EXERCISE INSTRUCTIONS: Return exactly the lines of the records below, starting at the line that contains "This screenshot has height=973, width=1232." and ending at the line that contains "You are a computer-use agent. Image", with both of those lines kept.
..........
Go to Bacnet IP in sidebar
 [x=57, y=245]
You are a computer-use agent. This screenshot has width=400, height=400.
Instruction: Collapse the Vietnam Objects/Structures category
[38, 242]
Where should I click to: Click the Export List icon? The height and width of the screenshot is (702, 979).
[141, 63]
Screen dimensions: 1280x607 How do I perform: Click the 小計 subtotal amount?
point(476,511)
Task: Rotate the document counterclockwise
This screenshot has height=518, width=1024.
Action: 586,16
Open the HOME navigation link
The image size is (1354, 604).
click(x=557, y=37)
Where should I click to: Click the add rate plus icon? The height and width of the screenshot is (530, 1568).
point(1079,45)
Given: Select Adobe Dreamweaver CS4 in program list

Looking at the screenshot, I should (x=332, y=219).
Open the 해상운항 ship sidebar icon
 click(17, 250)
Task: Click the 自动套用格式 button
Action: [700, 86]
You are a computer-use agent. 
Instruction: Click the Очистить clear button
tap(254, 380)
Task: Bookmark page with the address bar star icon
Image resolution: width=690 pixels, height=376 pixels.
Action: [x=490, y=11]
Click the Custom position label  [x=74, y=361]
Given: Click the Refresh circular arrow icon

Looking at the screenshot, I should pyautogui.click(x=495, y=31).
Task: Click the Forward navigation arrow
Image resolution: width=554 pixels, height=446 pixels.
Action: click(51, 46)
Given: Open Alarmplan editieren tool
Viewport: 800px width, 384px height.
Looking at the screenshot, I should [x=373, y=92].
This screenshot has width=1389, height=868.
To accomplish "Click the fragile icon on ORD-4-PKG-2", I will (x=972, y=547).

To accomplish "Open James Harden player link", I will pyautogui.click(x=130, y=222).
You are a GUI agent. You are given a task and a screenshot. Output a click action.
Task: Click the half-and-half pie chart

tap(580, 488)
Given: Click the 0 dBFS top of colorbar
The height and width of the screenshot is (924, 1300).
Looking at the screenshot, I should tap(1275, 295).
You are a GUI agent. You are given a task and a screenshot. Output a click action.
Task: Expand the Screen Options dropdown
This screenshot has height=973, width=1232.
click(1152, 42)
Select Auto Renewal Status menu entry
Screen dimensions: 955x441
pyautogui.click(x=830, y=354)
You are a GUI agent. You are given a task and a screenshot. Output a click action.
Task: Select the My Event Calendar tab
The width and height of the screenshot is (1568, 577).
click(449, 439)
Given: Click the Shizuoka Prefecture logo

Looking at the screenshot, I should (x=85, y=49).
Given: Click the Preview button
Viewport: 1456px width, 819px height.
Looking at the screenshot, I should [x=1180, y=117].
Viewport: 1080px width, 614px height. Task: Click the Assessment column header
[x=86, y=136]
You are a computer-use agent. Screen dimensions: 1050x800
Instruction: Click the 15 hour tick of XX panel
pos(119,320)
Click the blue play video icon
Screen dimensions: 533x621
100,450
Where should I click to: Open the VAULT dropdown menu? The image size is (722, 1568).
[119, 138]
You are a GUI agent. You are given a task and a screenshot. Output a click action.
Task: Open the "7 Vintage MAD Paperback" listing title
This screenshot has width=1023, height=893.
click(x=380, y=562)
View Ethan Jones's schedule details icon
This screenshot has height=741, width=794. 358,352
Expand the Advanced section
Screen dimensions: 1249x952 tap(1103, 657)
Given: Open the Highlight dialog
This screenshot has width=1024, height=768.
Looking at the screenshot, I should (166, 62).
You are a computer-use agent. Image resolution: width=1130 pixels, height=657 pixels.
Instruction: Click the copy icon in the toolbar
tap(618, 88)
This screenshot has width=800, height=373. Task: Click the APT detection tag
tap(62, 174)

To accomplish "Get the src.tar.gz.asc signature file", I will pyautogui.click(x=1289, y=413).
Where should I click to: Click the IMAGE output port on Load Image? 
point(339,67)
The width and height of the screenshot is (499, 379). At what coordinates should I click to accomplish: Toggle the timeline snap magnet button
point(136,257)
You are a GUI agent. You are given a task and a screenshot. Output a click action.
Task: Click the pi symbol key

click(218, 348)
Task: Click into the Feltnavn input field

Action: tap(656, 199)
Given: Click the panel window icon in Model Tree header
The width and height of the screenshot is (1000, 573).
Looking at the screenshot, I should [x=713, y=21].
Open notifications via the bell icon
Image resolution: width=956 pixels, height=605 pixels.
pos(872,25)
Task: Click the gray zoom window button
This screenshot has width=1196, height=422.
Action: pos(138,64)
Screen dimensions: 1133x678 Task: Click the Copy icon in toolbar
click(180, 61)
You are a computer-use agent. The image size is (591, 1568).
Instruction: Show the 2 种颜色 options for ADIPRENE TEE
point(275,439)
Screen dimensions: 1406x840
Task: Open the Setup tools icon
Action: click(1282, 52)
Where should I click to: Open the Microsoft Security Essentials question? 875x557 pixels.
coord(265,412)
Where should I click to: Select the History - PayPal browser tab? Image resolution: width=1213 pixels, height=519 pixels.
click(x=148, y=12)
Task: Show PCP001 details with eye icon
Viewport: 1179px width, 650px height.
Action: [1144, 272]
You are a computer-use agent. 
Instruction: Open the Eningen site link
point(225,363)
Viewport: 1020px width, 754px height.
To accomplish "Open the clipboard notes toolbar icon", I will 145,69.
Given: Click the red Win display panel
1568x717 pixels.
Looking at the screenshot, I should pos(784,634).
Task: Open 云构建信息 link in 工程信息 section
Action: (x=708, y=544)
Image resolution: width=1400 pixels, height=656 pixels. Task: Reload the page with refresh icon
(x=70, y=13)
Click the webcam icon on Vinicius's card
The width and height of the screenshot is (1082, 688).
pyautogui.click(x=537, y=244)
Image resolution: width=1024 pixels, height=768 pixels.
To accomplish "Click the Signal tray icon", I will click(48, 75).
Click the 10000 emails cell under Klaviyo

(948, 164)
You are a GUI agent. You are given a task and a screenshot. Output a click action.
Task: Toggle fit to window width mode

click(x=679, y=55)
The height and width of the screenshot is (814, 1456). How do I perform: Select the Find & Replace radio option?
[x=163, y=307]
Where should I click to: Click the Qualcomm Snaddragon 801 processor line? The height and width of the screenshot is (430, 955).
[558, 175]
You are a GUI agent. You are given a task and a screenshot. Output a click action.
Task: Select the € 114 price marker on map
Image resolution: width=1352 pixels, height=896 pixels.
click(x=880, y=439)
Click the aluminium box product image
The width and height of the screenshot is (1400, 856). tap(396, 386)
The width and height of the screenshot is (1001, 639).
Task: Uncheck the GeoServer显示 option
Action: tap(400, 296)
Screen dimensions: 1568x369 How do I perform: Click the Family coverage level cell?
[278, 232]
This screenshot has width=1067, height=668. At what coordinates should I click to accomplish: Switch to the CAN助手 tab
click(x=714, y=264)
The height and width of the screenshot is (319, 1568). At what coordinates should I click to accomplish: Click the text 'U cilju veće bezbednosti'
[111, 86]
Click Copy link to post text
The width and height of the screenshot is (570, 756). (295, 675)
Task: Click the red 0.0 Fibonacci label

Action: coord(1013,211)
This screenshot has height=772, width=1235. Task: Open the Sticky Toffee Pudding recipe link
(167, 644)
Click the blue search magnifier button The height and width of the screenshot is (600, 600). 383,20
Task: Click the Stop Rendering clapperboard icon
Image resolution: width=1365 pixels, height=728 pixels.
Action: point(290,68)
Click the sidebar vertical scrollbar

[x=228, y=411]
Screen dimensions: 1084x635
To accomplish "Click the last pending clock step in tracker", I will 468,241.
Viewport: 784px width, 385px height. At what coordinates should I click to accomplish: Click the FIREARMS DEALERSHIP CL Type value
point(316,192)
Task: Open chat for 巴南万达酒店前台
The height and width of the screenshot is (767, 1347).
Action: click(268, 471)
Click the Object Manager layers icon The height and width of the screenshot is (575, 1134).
..........
YOUR RESPONSE:
This screenshot has height=973, width=1232.
click(1152, 42)
Select Auto Renewal Status menu entry
Screen dimensions: 955x441
pyautogui.click(x=830, y=354)
You are a GUI agent. You are given a task and a screenshot. Output a click action.
Task: Select the My Event Calendar tab
The width and height of the screenshot is (1568, 577).
click(449, 439)
Given: Click the Shizuoka Prefecture logo

Looking at the screenshot, I should (x=85, y=49).
Given: Click the Preview button
Viewport: 1456px width, 819px height.
Looking at the screenshot, I should [x=1180, y=117].
Viewport: 1080px width, 614px height. Task: Click the Assessment column header
[x=86, y=136]
You are a computer-use agent. Screen dimensions: 1050x800
Instruction: Click the 15 hour tick of XX panel
pos(119,320)
Click the blue play video icon
Screen dimensions: 533x621
100,450
Where should I click to: Open the VAULT dropdown menu? The image size is (722, 1568).
[119, 138]
You are a GUI agent. You are given a task and a screenshot. Output a click action.
Task: Open the "7 Vintage MAD Paperback" listing title
This screenshot has width=1023, height=893.
click(x=380, y=562)
View Ethan Jones's schedule details icon
This screenshot has height=741, width=794. 358,352
Expand the Advanced section
Screen dimensions: 1249x952 tap(1103, 657)
Given: Open the Highlight dialog
This screenshot has width=1024, height=768.
Looking at the screenshot, I should (166, 62).
You are a computer-use agent. Image resolution: width=1130 pixels, height=657 pixels.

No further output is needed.